§ **ИСХОДНЫЙ ТЕКСТ**
────────────────────
Младший сын Александра Невского Даниил Московский и внук Иван Калита поступили иначе. Сперва они мирно заполучили хлебные угодья Переславля-Залесского и речное «окно» во внешний мир – Коломну. Последняя означала не только полный контроль бассейна Москвы-реки (само по себе это немного), но обилие рыбы, лесной дичи и мед Мещерских лесов. Обеспечив минимальную продовольственную безопасность, Калита пошел дальше. Но как? Опять же в обход. От Переславля-Залесского текут в противоположных направлениях две реки с одним названием Нерль. Одна впадает в Клязьму и ведет таким образом прямо во Владимир, другая – в Волгу и вроде бы в сторону от него. Иван Калита выбрал волжский путь. В результате в течение XIV века московским князьям удалось, перехватив северную излучину Волги ниже Твери (своей главной соперницы), присоединить Углич, Галич, Белоозеро, Вологду, Великий Устюг при позитивном нейтралитете Ростова Великого и Ярославля. Образовался геополитический «угол», или «игрек», – опора Владимирского великого княжества с центром в Москве.
Наряду с волжским «игреком» в геополитическом уравнении был и свой «икс». Им стал верхневолжский городок Кснятин (совр. Скнятино) при впадении второй (западной) Нерли в Волгу. Полное изначальное его название – Константинятин. Название города-тезки Цареграда-Константинополя звучит едва ли не пародийно, но поддаваться впечатлению пародийности не стоит. Термин «Кснятин» – не единственная знаковая заявка на империю, были и другие, но о них ниже. Пока отметим, что настолько же велики были преимущества Волги перед Босфором: тот разделял Византию надвое, она же связала Россию воедино как в ее европейских масштабах, так и масштабах континентальных, евразийских. Это понимали уже тогда. Поэтому с помощью позиций в Коломне и Кснятине московские князья постарались обеспечить себе контроль над Волго-Окским двуречьем и его превращение в геополитическую «водяную мельницу». (Как отметил поэт, «Мельницы богов неторопливо // Мелют созревающие зерна…») На такой геополитической исходной базе можно было неспешно, но упорно работать далее: забирать себе у Орды все больше и больше прав, отвоевывать самостоятельность шаг за шагом.
────────────────────
§ **ЗАДАНИЕ 1**
Каким было полное изначальное название Кснятина согласно тексту о возвышении московских князей?

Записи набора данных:
────────────────────
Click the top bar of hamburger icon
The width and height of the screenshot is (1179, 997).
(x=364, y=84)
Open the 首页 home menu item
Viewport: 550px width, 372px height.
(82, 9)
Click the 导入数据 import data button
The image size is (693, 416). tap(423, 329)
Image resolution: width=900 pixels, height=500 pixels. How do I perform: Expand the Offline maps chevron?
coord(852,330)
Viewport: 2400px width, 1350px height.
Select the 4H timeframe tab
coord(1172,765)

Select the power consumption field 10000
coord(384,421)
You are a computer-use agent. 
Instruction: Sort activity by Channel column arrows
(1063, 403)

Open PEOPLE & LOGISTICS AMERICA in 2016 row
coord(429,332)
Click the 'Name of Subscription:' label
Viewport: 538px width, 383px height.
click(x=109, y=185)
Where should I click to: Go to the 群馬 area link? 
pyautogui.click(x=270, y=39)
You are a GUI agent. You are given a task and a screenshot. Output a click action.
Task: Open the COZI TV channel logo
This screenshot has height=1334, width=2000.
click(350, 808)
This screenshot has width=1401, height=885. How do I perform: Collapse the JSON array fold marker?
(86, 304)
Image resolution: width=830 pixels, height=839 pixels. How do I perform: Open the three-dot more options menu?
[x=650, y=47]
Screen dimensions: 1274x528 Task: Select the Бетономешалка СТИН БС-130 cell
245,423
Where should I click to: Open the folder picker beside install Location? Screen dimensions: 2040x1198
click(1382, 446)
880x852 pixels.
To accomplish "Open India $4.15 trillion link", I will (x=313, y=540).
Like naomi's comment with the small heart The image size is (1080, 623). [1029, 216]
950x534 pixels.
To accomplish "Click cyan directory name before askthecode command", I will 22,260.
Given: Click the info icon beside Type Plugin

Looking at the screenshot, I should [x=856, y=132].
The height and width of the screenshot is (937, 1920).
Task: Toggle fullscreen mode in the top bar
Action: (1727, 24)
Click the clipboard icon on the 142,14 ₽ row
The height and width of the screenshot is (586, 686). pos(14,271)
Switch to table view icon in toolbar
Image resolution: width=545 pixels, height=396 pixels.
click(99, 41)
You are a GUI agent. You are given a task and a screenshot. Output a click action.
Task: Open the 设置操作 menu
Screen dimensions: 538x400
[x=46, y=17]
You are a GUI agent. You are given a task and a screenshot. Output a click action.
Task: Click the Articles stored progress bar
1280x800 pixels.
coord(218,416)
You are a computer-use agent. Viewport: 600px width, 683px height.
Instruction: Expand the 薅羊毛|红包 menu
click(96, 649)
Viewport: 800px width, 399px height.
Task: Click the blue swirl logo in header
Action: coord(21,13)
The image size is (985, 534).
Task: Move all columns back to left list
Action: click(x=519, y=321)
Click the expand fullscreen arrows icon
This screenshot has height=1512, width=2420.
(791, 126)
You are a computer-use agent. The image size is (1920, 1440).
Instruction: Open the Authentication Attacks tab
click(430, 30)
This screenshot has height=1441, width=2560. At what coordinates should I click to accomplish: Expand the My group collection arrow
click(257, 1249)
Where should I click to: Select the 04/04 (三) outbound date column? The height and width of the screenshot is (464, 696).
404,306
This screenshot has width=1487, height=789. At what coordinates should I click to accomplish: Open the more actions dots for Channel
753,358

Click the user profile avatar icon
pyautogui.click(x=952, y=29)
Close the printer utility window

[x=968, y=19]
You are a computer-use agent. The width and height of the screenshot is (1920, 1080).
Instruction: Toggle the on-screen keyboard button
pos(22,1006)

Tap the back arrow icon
────────────────────
§ **ЗАДАНИЕ 2**
Выведите в точности строки записей от строки с «You are a computer-use agent. Viewport: 600px» до строки с «This screenshot has height=1512, width=2420.», включая обе.

§ **ПОЛНЫЙ ОТВЕТ 1**
Константинятин.

§ **ПОЛНЫЙ ОТВЕТ 2**
You are a computer-use agent. Viewport: 600px width, 683px height.
Instruction: Expand the 薅羊毛|红包 menu
click(96, 649)
Viewport: 800px width, 399px height.
Task: Click the blue swirl logo in header
Action: coord(21,13)
The image size is (985, 534).
Task: Move all columns back to left list
Action: click(x=519, y=321)
Click the expand fullscreen arrows icon
This screenshot has height=1512, width=2420.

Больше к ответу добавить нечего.